Record set.
BEGIN
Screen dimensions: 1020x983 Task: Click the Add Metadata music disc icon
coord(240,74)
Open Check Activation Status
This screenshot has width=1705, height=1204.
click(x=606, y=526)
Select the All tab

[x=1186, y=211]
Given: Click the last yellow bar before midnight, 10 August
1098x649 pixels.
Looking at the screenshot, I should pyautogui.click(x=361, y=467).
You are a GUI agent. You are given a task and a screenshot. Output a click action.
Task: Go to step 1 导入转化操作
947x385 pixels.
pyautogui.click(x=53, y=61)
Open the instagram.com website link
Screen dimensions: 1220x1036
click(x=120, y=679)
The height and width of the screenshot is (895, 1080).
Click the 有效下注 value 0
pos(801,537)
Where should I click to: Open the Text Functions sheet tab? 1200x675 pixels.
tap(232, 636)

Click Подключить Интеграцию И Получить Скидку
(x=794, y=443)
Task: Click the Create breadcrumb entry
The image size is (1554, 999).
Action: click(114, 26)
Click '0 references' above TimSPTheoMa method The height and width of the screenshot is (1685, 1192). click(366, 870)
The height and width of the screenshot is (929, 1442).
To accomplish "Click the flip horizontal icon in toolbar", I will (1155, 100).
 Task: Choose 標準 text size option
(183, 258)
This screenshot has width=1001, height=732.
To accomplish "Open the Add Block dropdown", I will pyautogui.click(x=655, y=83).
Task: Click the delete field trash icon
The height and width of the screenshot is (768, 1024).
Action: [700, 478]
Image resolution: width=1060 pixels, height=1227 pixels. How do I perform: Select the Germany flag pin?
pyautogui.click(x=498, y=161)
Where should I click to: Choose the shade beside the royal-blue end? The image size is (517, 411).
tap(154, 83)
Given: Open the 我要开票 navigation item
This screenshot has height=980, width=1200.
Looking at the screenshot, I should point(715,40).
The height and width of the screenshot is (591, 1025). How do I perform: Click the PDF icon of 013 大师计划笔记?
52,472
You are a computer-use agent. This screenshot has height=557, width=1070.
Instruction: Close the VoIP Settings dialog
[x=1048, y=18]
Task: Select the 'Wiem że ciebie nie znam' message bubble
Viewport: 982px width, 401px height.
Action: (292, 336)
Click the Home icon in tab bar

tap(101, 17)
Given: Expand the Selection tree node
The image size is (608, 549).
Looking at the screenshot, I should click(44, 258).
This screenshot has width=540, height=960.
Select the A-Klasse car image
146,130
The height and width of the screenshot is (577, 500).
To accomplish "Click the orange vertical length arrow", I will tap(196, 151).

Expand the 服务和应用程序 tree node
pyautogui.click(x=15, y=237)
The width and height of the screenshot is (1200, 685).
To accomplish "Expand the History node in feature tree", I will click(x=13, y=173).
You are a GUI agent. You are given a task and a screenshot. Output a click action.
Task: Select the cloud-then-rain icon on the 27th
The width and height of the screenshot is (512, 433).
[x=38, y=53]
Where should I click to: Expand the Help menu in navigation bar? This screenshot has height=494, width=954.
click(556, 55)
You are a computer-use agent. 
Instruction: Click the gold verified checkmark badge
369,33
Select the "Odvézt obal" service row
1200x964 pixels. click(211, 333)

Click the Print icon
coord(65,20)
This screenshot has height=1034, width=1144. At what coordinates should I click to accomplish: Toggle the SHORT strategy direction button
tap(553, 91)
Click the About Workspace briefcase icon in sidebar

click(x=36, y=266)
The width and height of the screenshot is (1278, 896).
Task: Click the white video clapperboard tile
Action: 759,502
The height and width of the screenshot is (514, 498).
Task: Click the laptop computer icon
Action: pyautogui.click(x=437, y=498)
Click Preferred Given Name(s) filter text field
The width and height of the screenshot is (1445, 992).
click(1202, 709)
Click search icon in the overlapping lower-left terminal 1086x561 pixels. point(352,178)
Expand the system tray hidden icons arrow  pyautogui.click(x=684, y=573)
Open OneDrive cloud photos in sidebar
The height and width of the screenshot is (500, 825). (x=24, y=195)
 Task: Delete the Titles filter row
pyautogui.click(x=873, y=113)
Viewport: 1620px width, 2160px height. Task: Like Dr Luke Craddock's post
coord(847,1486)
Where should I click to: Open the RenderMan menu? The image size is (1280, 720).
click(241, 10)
END
Required work. Bring together all lines of the entries above in which the string "arrow" occurs.

Written answer.
To accomplish "Click the orange vertical length arrow", I will tap(196, 151).
Expand the system tray hidden icons arrow  pyautogui.click(x=684, y=573)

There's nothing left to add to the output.